• **JOBS**:
**1)** Please extract the passage from the Jihad Joe excerpt between "[In Egypt], the" and "Egypt and Algeria.", inclusive.
**2)** According to the Jihad Joe excerpt, who were the camps where Mohamed trained the mujahideen affiliated with?
**3)** Name every country mentioned in the Jihad Joe excerpt.

• **PASSAGE GIVEN**:
Jihad Joe_ Americans Who Go to War in the Name of Islam - J. M. Berger [19]
Ominously, Mohamed predicted that the mujahideen would not stay inside Afghanistan. They would spread around the world, take the war to Russia on its own soil, and transform strategic parts of the Middle East into Islamic states where Christians and Jews would be tolerated but “without power.”
[In Egypt], the religious people, they are calling and they [are] trying to change the system now. And most is the young people. Most is a new generation. They left the country. They are fighting, especially in Afghanistan. So the experiment will repeat again a hundred percent, maybe in Egypt and Algeria.
All of this was happening in plain sight. The underground aspect of Mohamed’s activities was even more damaging. It’s not clear whether Mohamed actually saw combat during his trip to Afghanistan, but we do know now what he didn’t tell his commanding officer then—Mohamed had been providing professionalized, American-style military training to the mujahideen during his trip at camps affiliated with Abdullah Azzam that would soon become the property of al Qaeda.36
It was the start of an illustrious terrorist career, which would span at least three continents and encompass some of al Qaeda’s most deadly terrorist attacks— the 1993 World Trade Center bombing, the East African Embassy bombings, and perhaps even September 11.

• **PROVIDED MATERIAL**:
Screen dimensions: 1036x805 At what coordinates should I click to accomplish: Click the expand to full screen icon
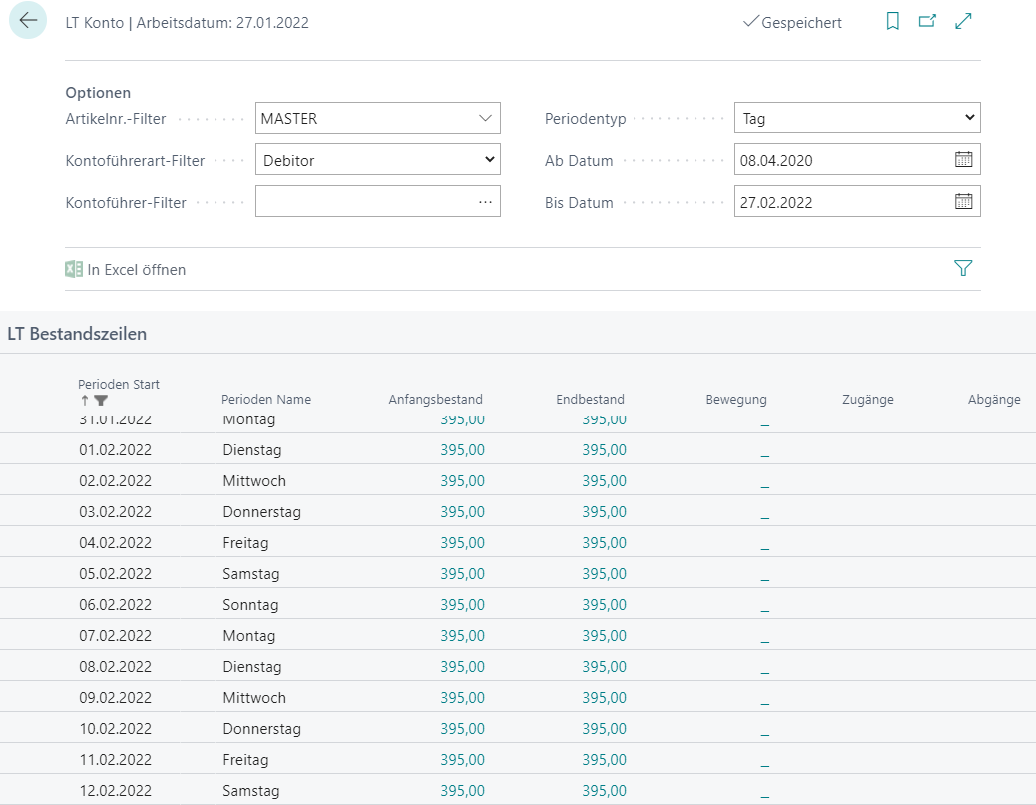[963, 21]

• **WORKED SOLUTIONS**:
**1)**
[In Egypt], the religious people, they are calling and they [are] trying to change the system now. And most is the young people. Most is a new generation. They left the country. They are fighting, especially in Afghanistan. So the experiment will repeat again a hundred percent, maybe in Egypt and Algeria.

**2)** Abdullah Azzam

**3)** Afghanistan, Russia, Egypt, Algeria